Historian Dan Snow comments “There are few more wonderful treasures in the UK than the meticulously reproduced Trajan’s Column in the V&A. It’s a mine of information for historians, an inspiration for young people and a piece of art for us all to marvel at. This is a great initiative to bring life, humanity and colour back to the column. As we learn more about the column and the figures on it, the more impressive it becomes.”
Join us this Saturday 23rd November for an afternoon of talks and a short film to discover more about the story of Trajan’s Column and its legacy. We are delighted to welcome Dr Ernest Oberlander-Târnoveanu, Director of Romania’s National History Museum. Talks will be given by Dr Oberlander-Tarnoveanu and Geoffrey Marsh, Director of Theatre and Performance. There will be a special screening of a short film on the history of the column narrated by Dan Snow.
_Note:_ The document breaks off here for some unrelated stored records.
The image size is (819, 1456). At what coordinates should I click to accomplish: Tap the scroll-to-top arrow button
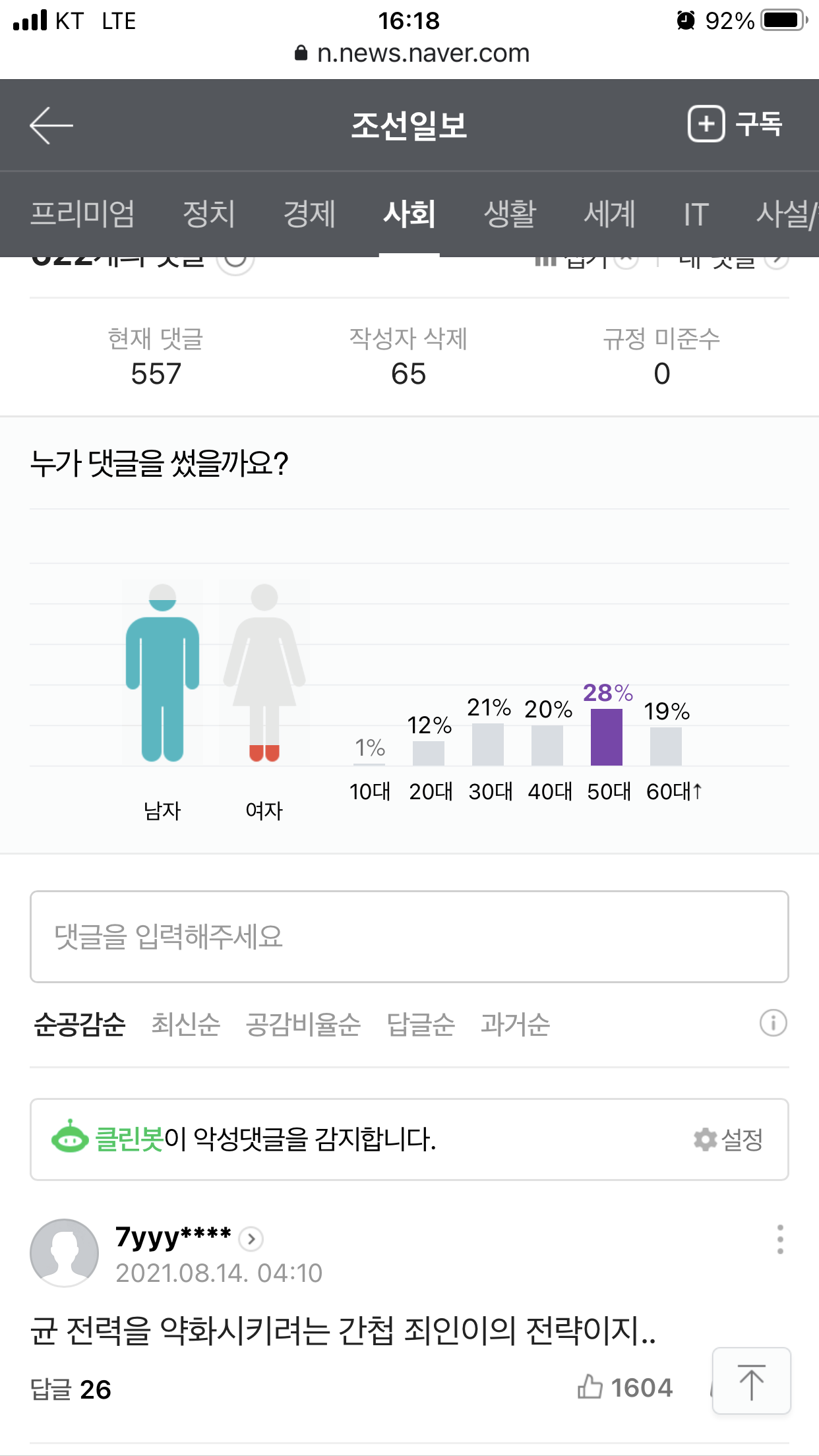751,1381
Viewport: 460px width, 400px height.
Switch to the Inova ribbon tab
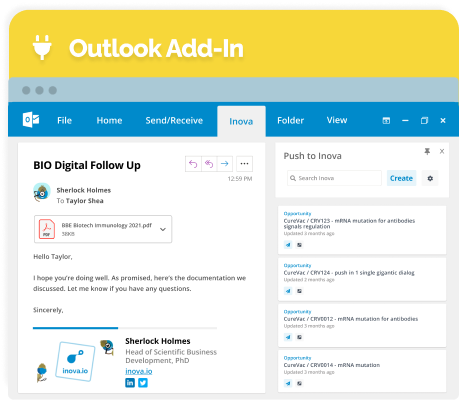241,121
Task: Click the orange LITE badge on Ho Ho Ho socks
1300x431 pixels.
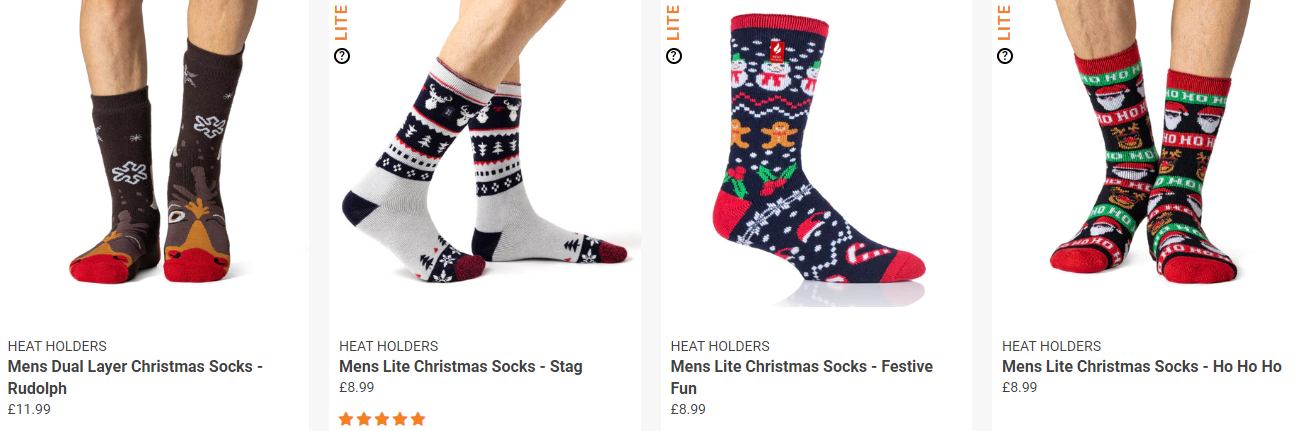Action: click(1004, 22)
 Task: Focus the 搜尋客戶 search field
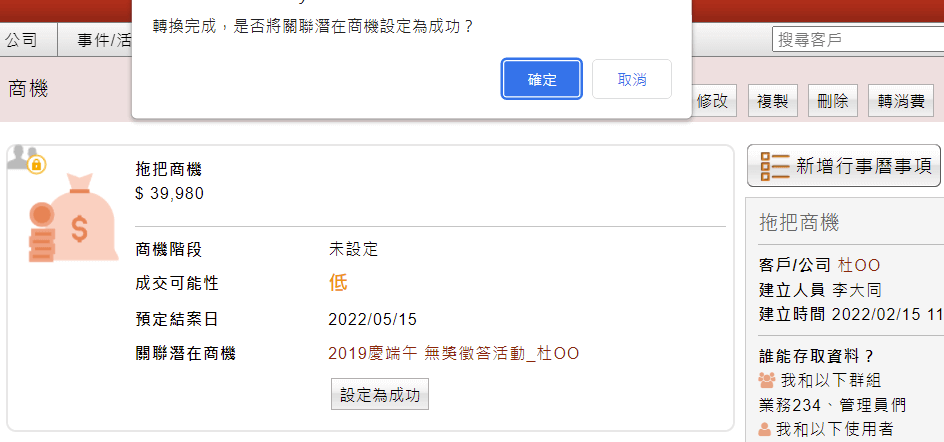[x=858, y=40]

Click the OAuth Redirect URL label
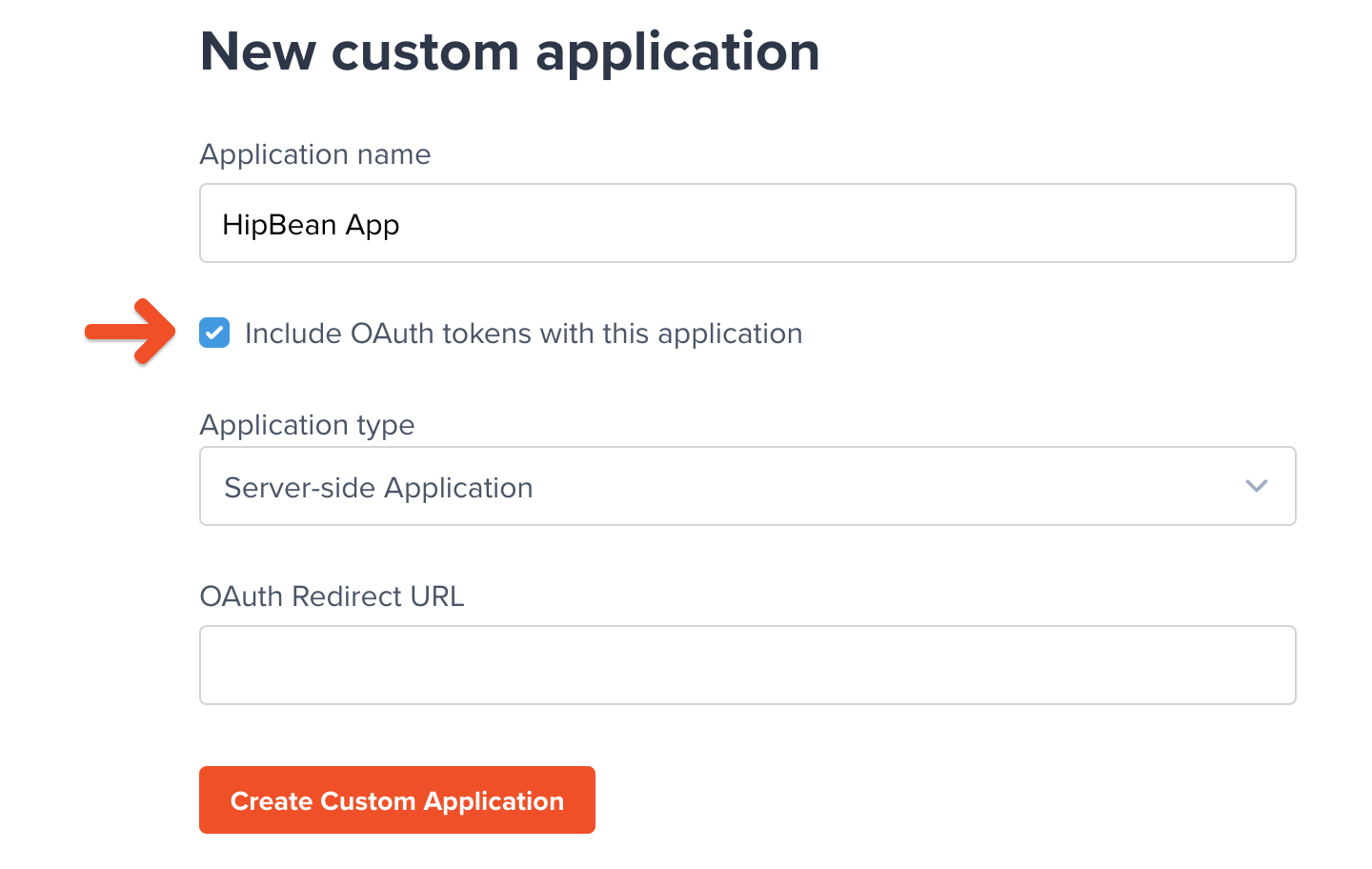pyautogui.click(x=332, y=596)
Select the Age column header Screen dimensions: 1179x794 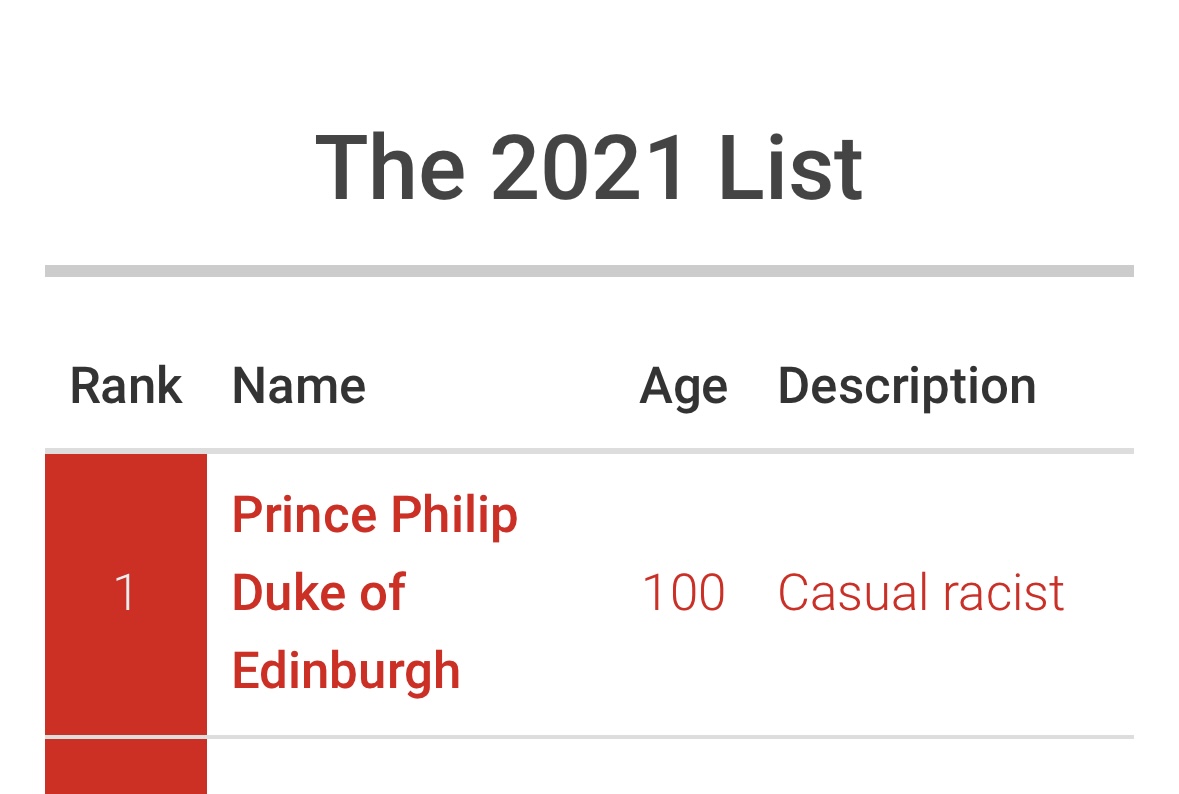[x=683, y=387]
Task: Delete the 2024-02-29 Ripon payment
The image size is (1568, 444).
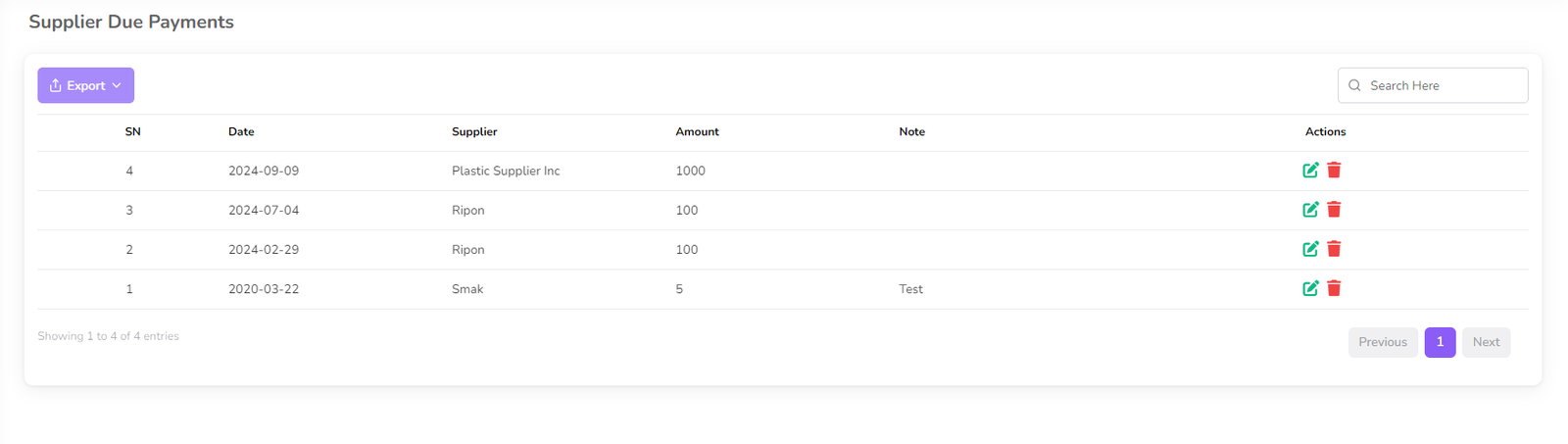Action: [x=1334, y=249]
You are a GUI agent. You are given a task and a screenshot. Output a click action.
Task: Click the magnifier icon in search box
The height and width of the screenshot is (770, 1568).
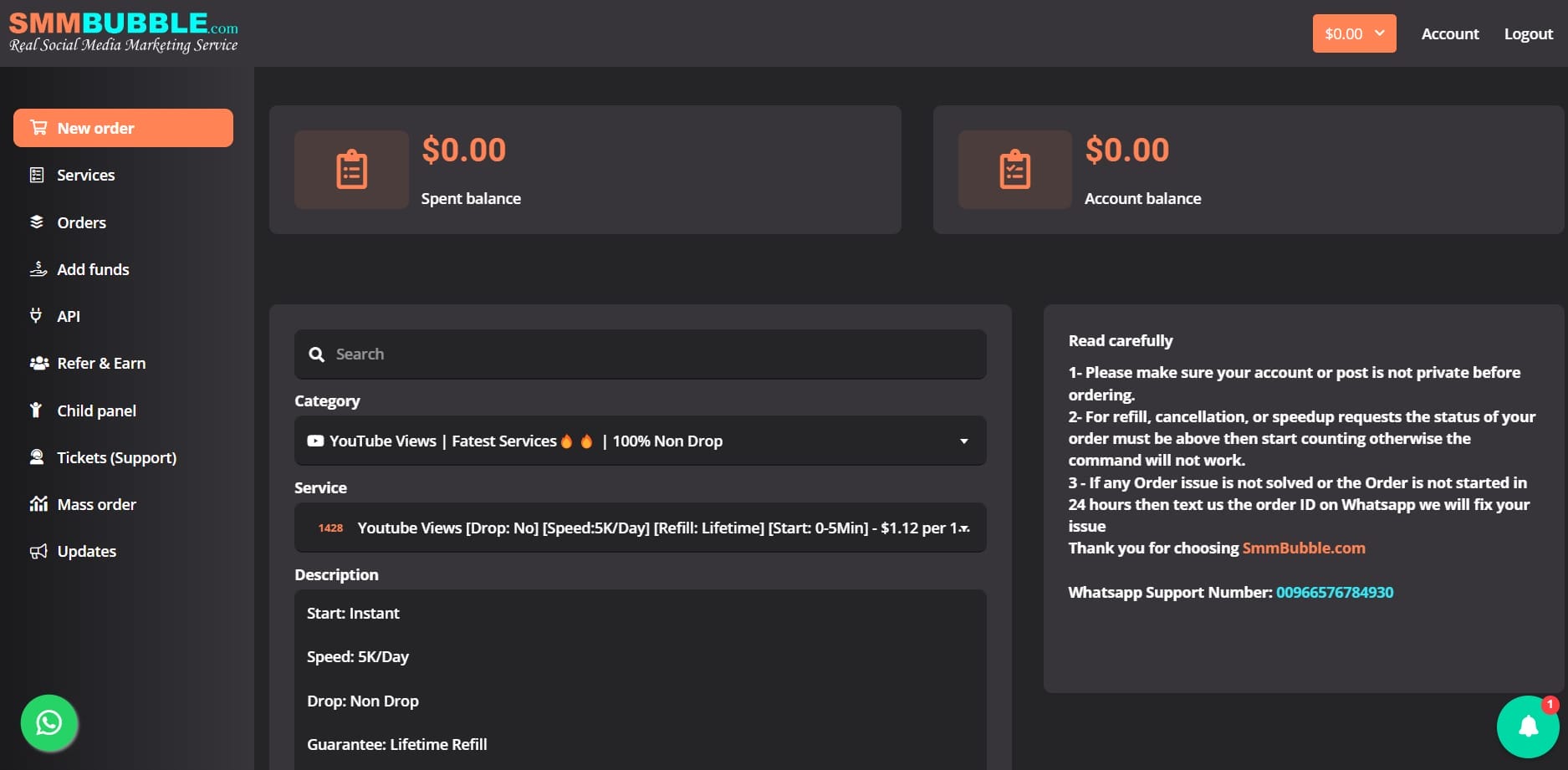316,354
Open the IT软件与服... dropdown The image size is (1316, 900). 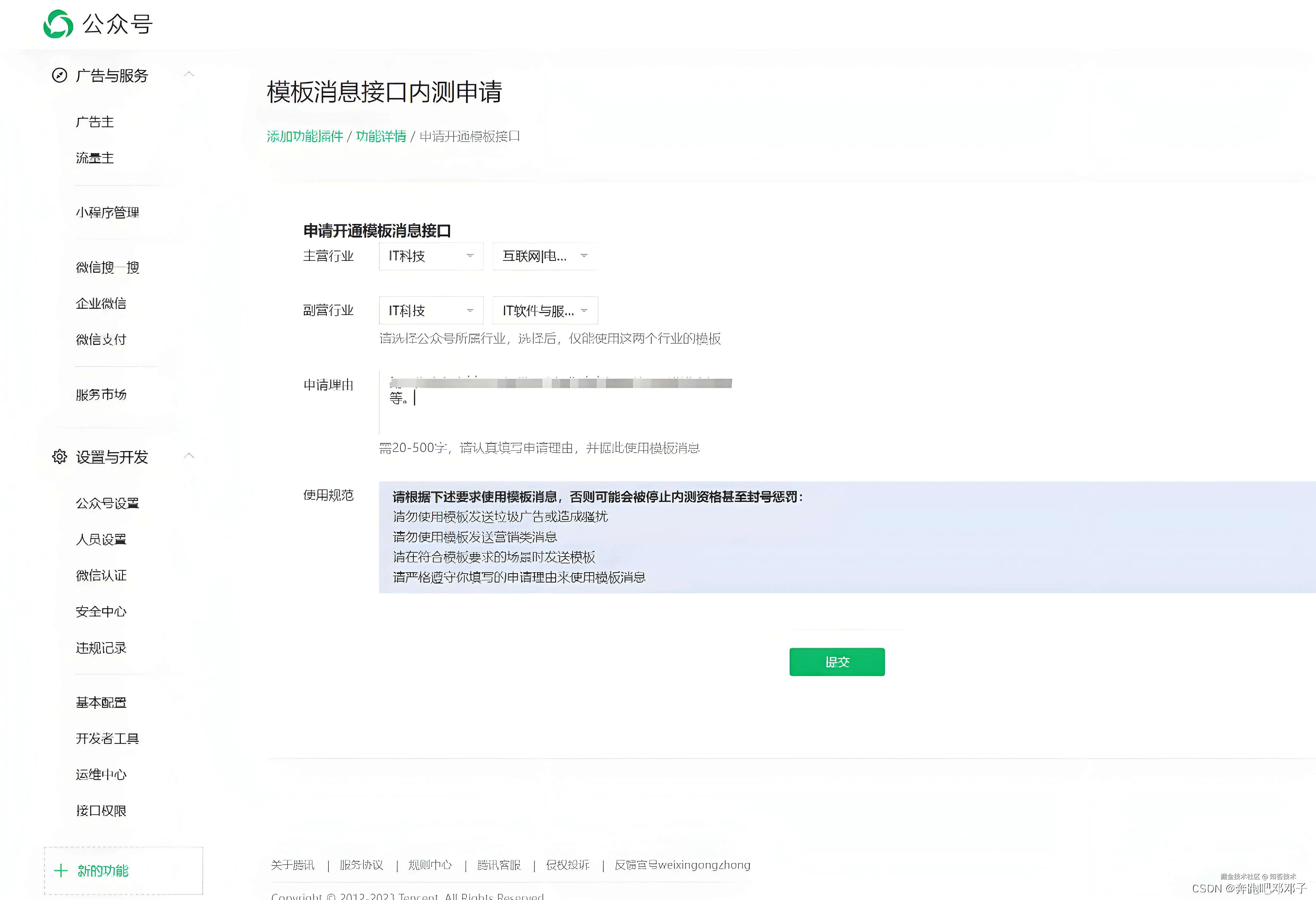[x=545, y=310]
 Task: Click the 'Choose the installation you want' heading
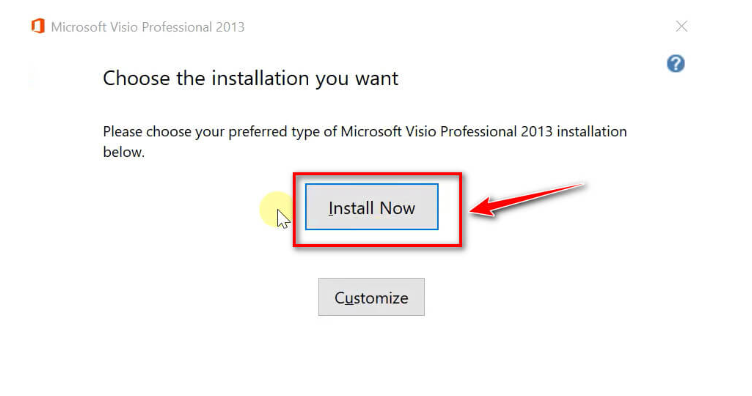click(x=250, y=78)
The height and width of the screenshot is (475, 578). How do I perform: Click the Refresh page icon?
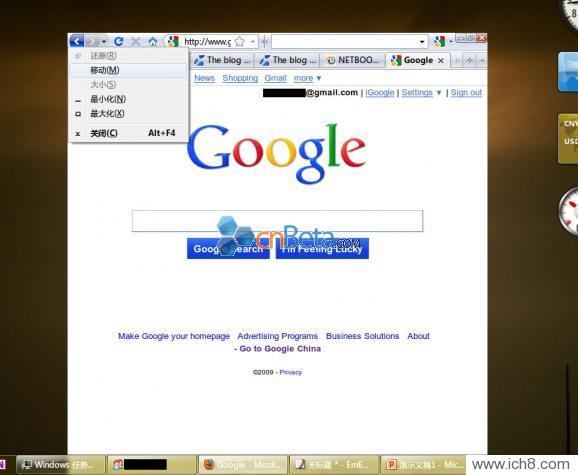pyautogui.click(x=118, y=41)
1900 years ago the Roman Emperor Trajan dedicated this monumental column at the heart of Rome, where it still stands in commemoration of the Emperor’s conquest of the land of Dacia, known today as Romania. Trajan’s Column, is a culturally significant monument for Romanian history and identity and in 1873, the V&A’s Cast Courts were purposely built to host an impressive plaster cast of the column. This is a unique opportunity to commemorate both these events and discover more about the story behind this extraordinary V&A object.
The carvings which wind up the exterior of the column record Trajan’s campaigns in the early 2nd century against the Dacians of the Danube, and offer the first ever pictorial record of the inhabitants of Romania. The frieze covers nearly 300 square metres and features 2500 figures associated with the historic battle, including soldiers, sailors, priests, statesmen, the Dacian King Decebalus and the Roman Emperor Trajan himself.
Trajan’s Column is a tremendous feat of engineering, standing at 35 metres high it is designed with a viewing platform on top and houses the oldest example of a complete spiral staircase. Nearly 1000 tons of quarried stone were transported 200 miles to make up the 29 vast blocks of marble that construct it. The blocks were so accurately cut that their un-mortared joints have withstood not only time but earthquakes that over the centuries have damaged buildings all around it.
In the early 1860s, Napoleon III ordered a mould to be made of the surviving column, one of the three resulting plaster casts was purchased by the Victoria and Albert Museum in 1864. Too tall to stand in the gallery, the cast has been displayed in two separate sections since the opening of the Cast Courts, providing the opportunity to see much of the detail of the reliefs not clearly visible on the original.
A spectacular son-et-lumiere presentation on Trajan’s Column will take place in the Cast Courts the evening of the 6 December 2013 and 17 January 2014, admission free.